Former US public health officials are raising alarms about significant shifts in the country’s vaccine policy under the Trump administration. Two public letters this week—one from former commissioners of the US Food and Drug Administration and one from former leaders at the US Centers for Disease Control and Prevention—warn that health leadership led by Robert F. Kennedy Jr. and a panel of recently appointed advisers are jeopardizing public health with a disorganized approach to vaccine science, reports BritPanorama.
Last week, Dr. Vinay Prasad, the FDA’s chief medical and scientific officer, stated in an internal memo that the FDA would be changing its vaccine approval process, alleging that Covid-19 vaccination resulted in the deaths of 10 children.
However, in a letter published Wednesday in the New England Journal of Medicine, a dozen former FDA commissioners cautioned that these proposed changes would “upend core policies governing vaccine development and updates” and “undermine the public interest.”
The former commissioners noted that the changes were prompted by unfounded assertions about the dangers of vaccines.
“We are deeply concerned by sweeping new FDA assertions about vaccine safety and proposals that would undermine a regulatory model designed to ensure that vaccines are safe, effective, and available when the public needs them most,” they wrote. This group consists of agency leaders from both Democratic and Republican administrations, collectively possessing over 35 years of oversight experience.
While acknowledging the need for flexibility in policy, they cautioned that scientific debate must occur through established forums designed to facilitate rigorous and transparent discussions.
Current FDA leadership, they argue, is bypassing these essential principles, offering “no explanation of the process and analyses” related to the pediatric deaths associated with the proposed changes, nor any justification for “wholesale rewriting of vaccine regulation.”
They also warned that adjustments to the approval process—particularly changes to the evidence and studies required for vaccines to reach the market—would reject long-standing safety standards while imposing unnecessary burdens, thereby “suppressing innovation and competition.” Such delays in development could potentially cost lives, especially if vaccine manufacturers cannot respond swiftly to the evolution of respiratory viruses or bacteria changes.

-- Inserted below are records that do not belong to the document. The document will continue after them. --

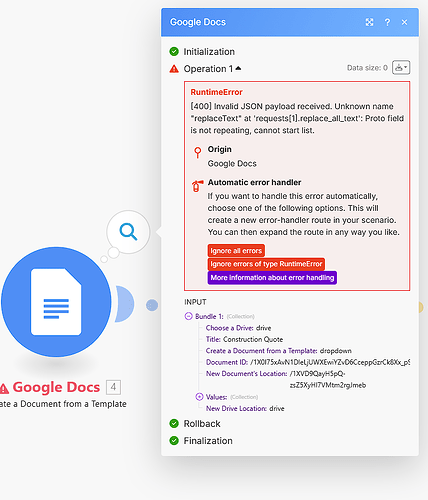Click the module's right connector semicircle

pos(125,304)
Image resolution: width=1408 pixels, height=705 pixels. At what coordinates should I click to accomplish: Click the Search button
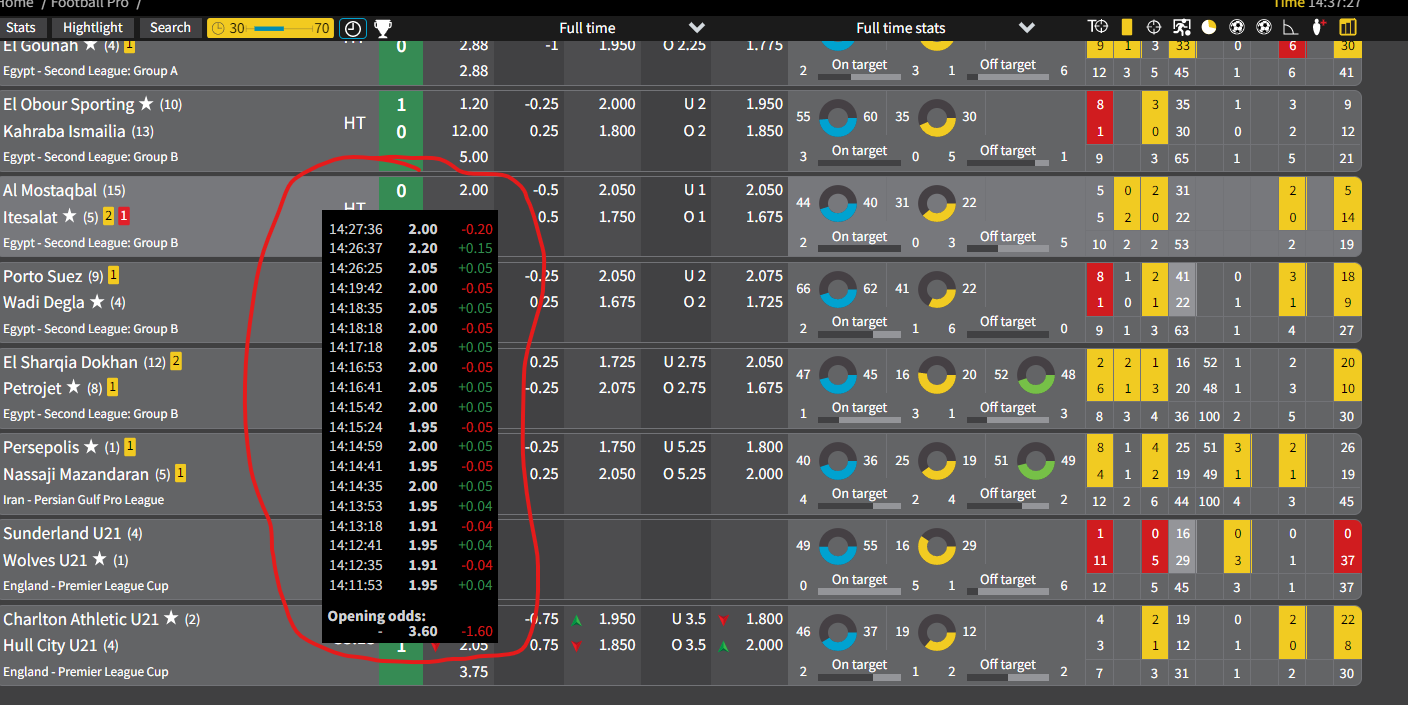[x=170, y=28]
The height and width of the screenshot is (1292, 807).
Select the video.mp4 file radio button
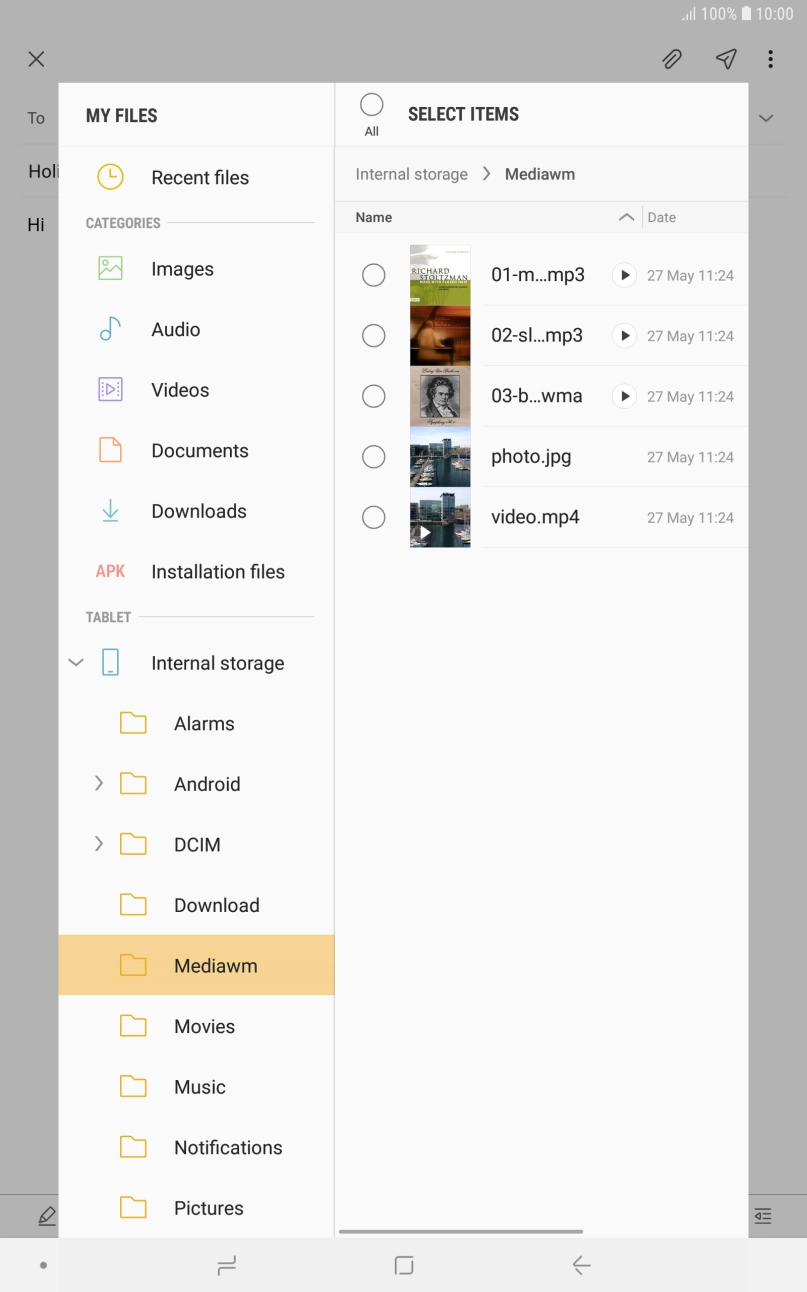(373, 517)
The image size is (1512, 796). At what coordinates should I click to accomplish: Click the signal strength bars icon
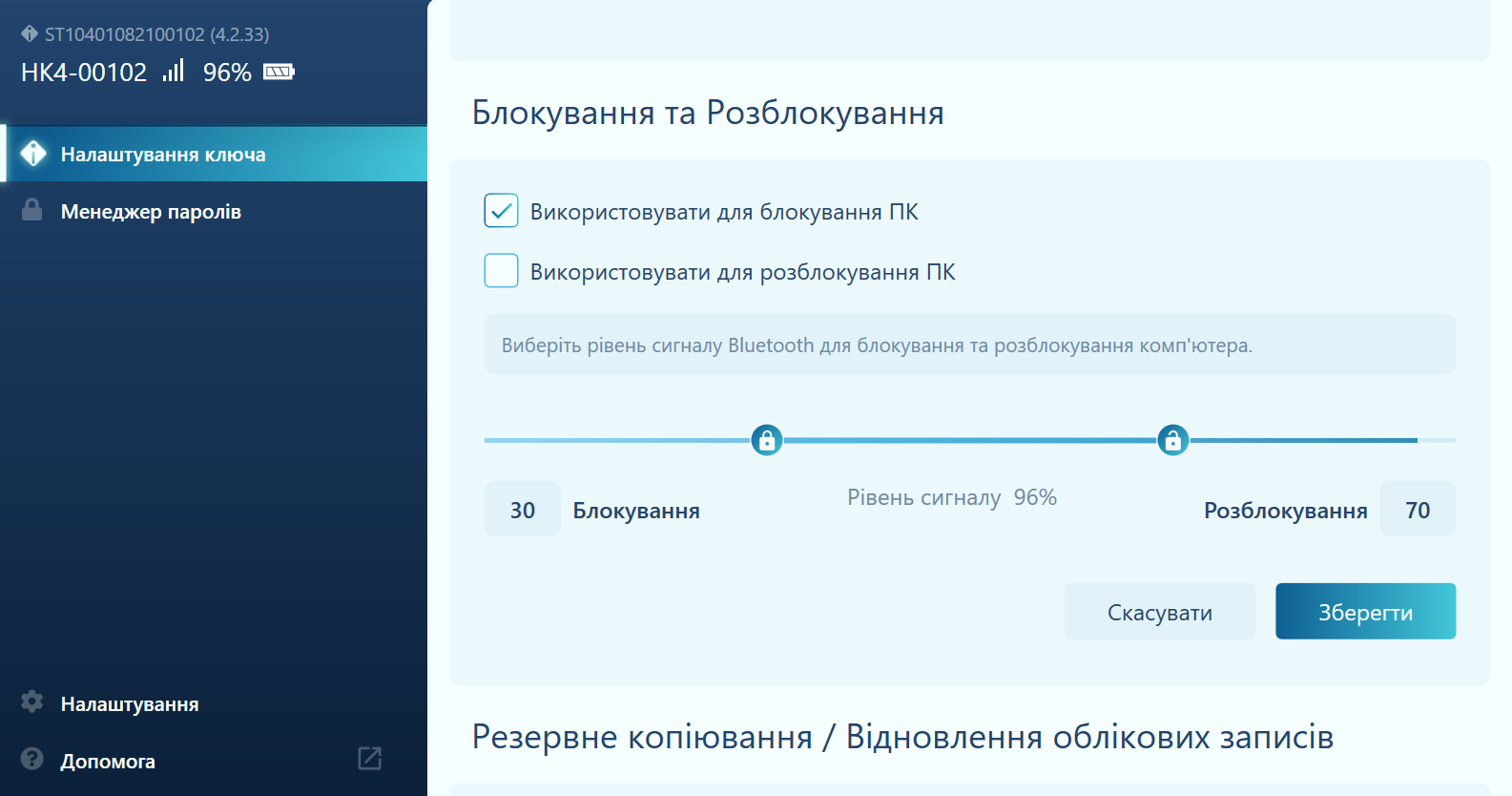click(173, 72)
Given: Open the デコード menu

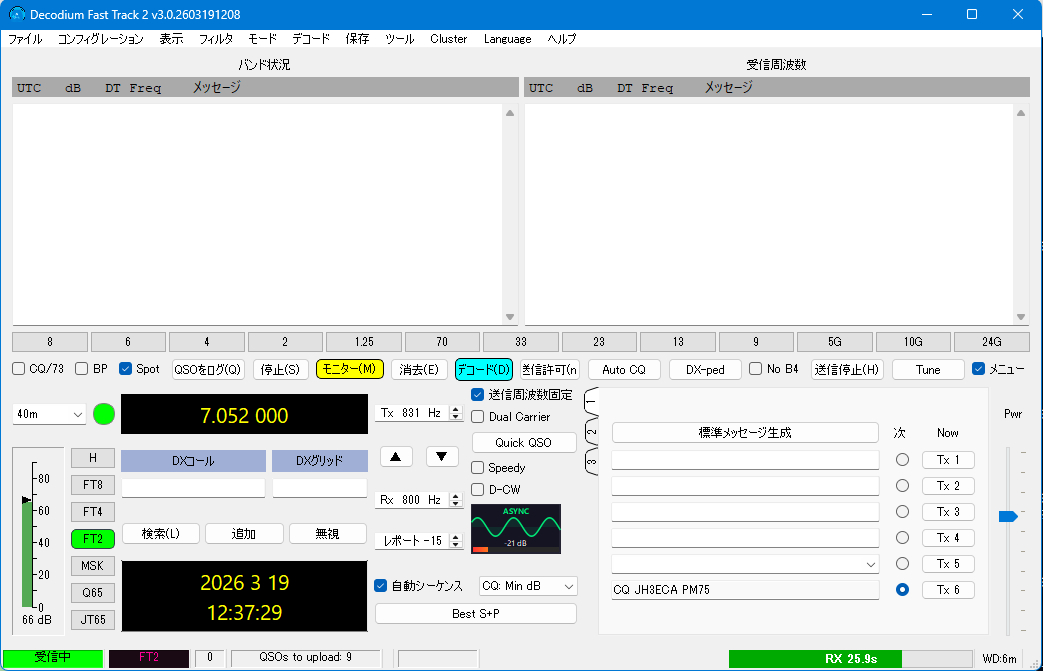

“The proposed guidelines would dramatically change vaccine regulation based on a reinterpretation of selective evidence, deviating sharply from the norms that have anchored the FDA’s globally respected scientific integrity,” the former FDA commissioners asserted.
“If the goal is to rebuild confidence, the answer is not to discard the basic rules of science, stifle argument and oversight, or replace expert scientific inquiry with unilateral decisions by a few individuals,” they added. “It is to insist on open deliberation, solid evidence, and procedures the public can see and trust.”
The FDA did not immediately respond to requests for comment.
Key CDC meeting this week
This letter coincides with an important meeting of the committee advising the CDC on vaccine policy. Earlier this year, Kennedy, secretary of the US Department of Health and Human Services, completely overhauled the Advisory Committee on Immunization Practices, or ACIP.
The committee may vote this week to make a major change to the childhood vaccine schedule, potentially delaying a dose of the hepatitis B vaccine given to newborns by weeks or even years—a possibility that has raised concerns among many public health experts.
In an opinion piece published Wednesday in Stat, three former CDC leaders who resigned in protest after the ousting of former director Dr. Susan Monarez expressed that ACIP “appears poised to raise vaccine risks while burying their benefits.”
They highlighted troubling trends from the ACIP meetings in June and September, where data presentations “lacked substantial evidence or peer review.”
“When a scientific body stops following its own procedures, rigor and transparency both slip, and public trust erodes,” they stated, warning that “loosely defined sessions” for this week’s meeting could invite misapplied risk framing.
They cautioned that simply raising dangerous hypotheticals in an official setting might significantly impact public health.
“Even if the committee takes no drastic action, raising fringe concerns in an official forum can legitimize their ideological questions, an increasingly common tactic among newer members,” the former CDC leaders warned. “Misguided discussions don’t remain theoretical. They shape public perception, influence future votes, and trigger ripple effects in vaccine supply and coverage.”
In response, HHS stated that it “continues to promote transparency in vaccine safety data and to communicate clearly about both risks and benefits.”
The statement continued, emphasizing that “Secretary Kennedy reconstituted ACIP to strengthen its independence and to end past practices that favored established corporate interests over open scientific review.” The meeting this week aims to evaluate the full body of data and issue recommendations grounded in evidence-based scientific standards.
These concerns are not the first public warnings regarding policy changes under Kennedy. In September, nine former CDC directors expressed in a New York Times opinion piece that Kennedy is “endangering every American’s health” amid a “raging fire” of upheaval. Additionally, over 1,000 current and former HHS employees sent a letter to Kennedy demanding his resignation.